May the prison bars shatter as His mercy breaks through.
May you find the love that you crave in the most unexpected places.
May you find that His mercy and His grace truly are new every morning.
and yours can be too. "
I wanted to save her, I wanted to tell her,
"someday you will realize--
the people you judge so harshly are the people who care for you the most.
the people you spit on are the people you are called to serve.
the heritage that disappointed you was given to you by God.
the judgment that you give keeps you from the grace you desperately need. "
But I knew I couldn't. I knew that girl would have to face every heartbreak, and every dark moment, every miracle and every joy the next 10 years would bring and best of all I knew who she would be at the end of those years.
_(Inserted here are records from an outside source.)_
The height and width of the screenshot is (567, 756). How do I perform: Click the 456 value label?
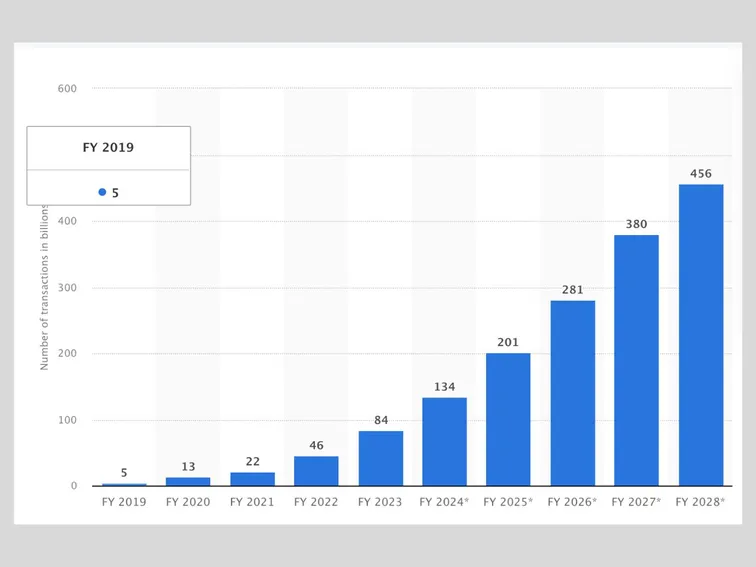tap(701, 174)
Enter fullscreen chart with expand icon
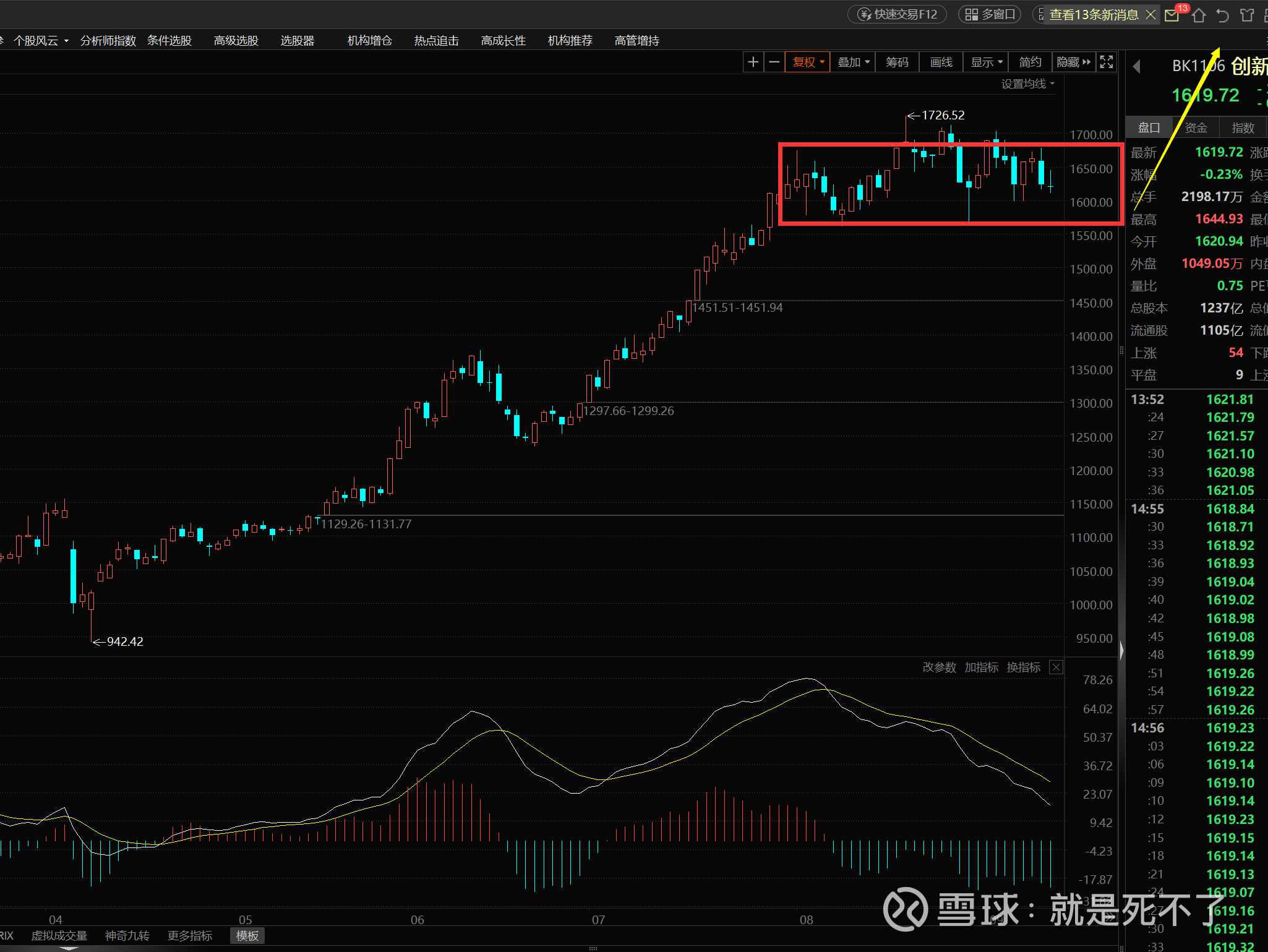Image resolution: width=1268 pixels, height=952 pixels. point(1107,62)
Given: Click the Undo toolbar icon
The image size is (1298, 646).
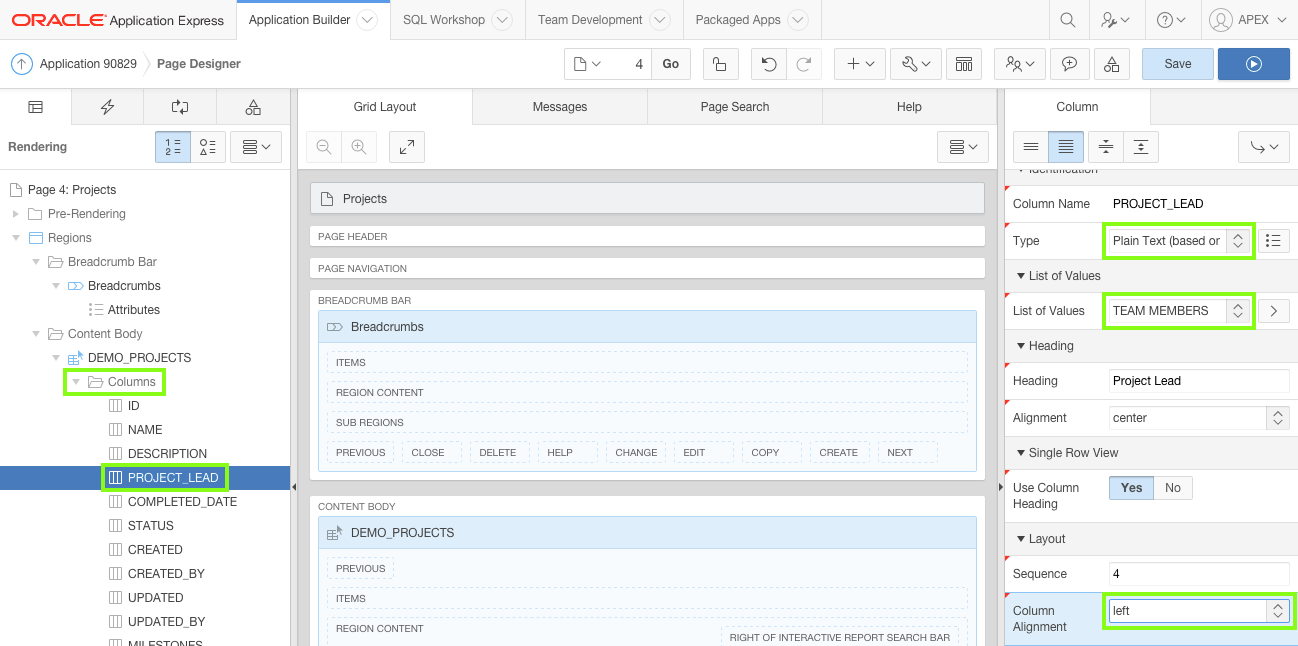Looking at the screenshot, I should [766, 63].
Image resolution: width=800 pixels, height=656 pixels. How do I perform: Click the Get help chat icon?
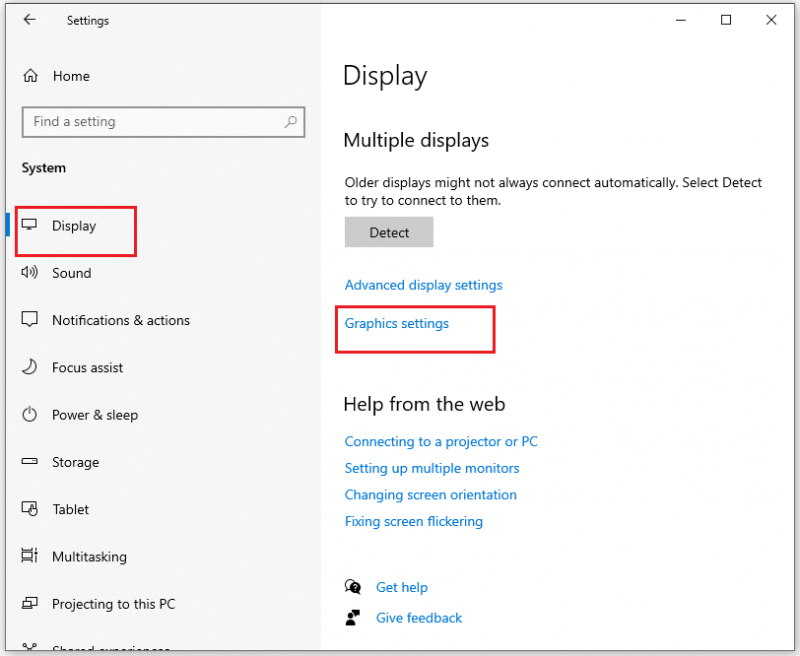(x=353, y=587)
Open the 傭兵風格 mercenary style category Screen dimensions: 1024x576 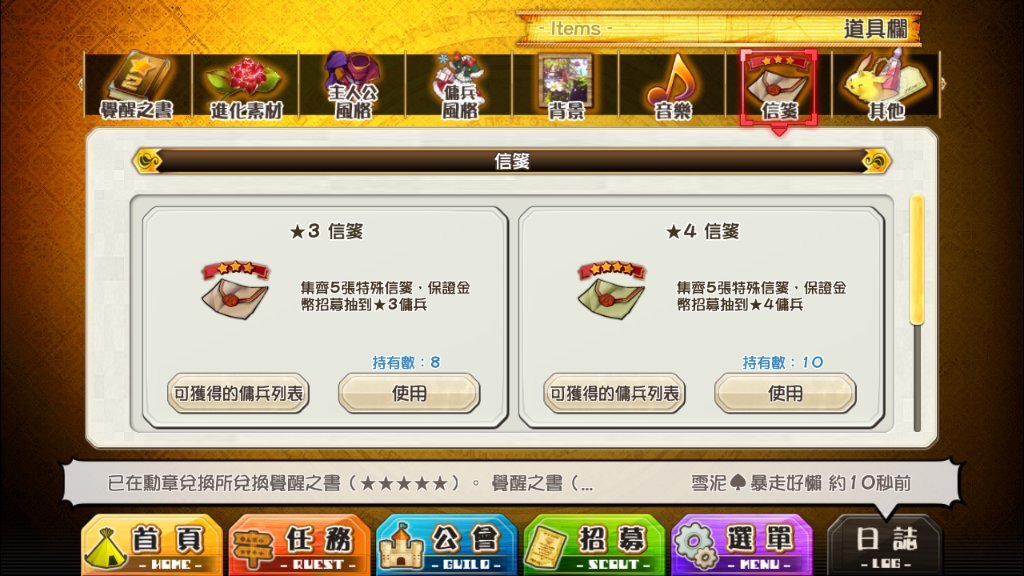point(459,85)

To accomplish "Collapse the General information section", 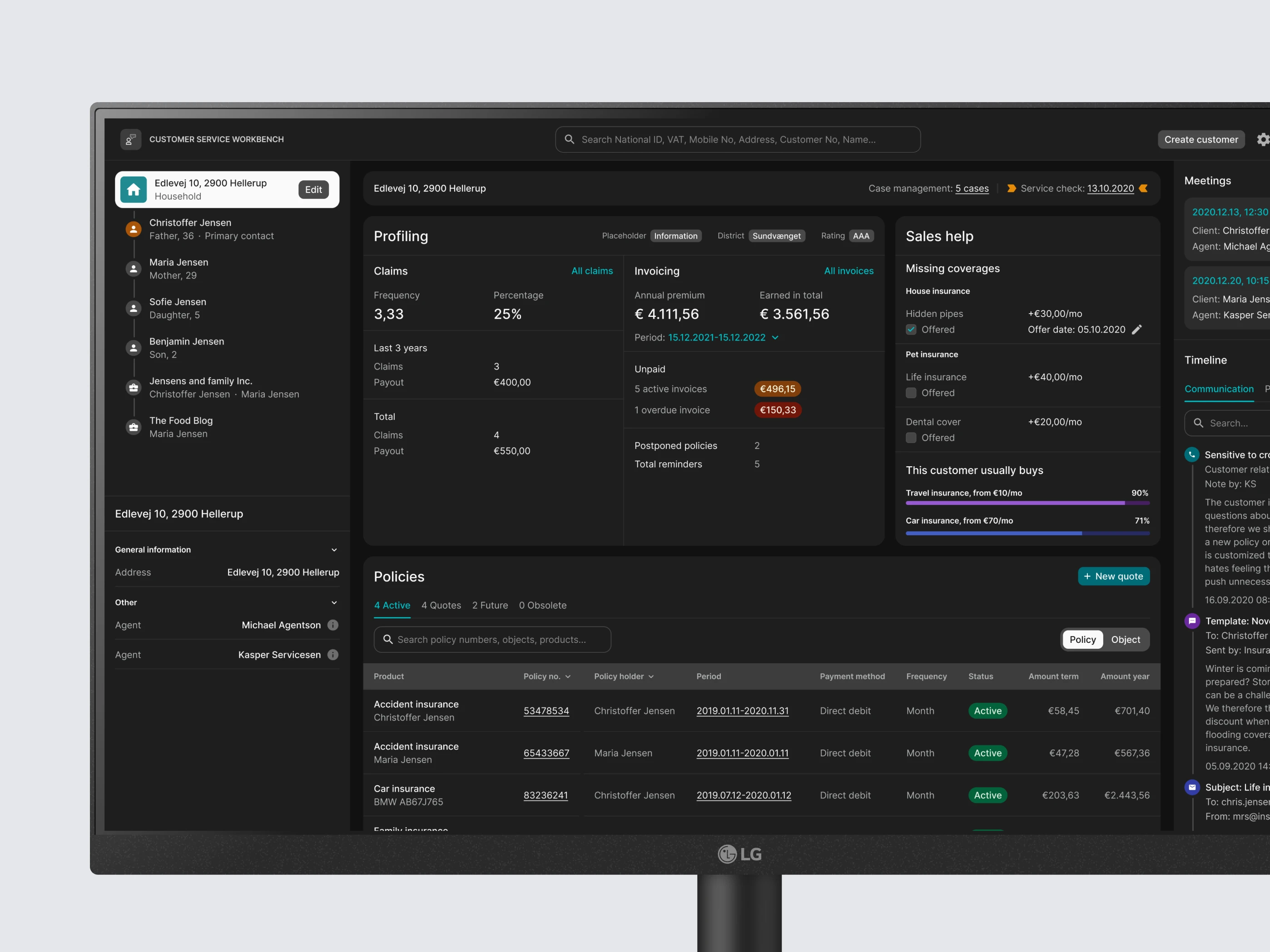I will [x=333, y=549].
The girl whose heart was rather brittle and hard would soften and heal. She would discover that she could fall in love with a 'yankee'. That she actually likes her tea a little less sweet. That severe pain could bring some rather breathtaking and very ALIVE life. That the San Juans would never cease to take her breath away. That God would introduce her to a mercy and a grace and a love that she could hardly begin to imagine. She would eventually find herself surrounded with a beautiful group of friends and family that loved her. She would turn into a glorious mess of a southern girl and a western girl, never fitting in anywhere, but loved anyway. And as I opened the next box, I smiled to myself. I knew the younger me wouldn't trade her experiences for anything, and that is was ALL going to be worth it.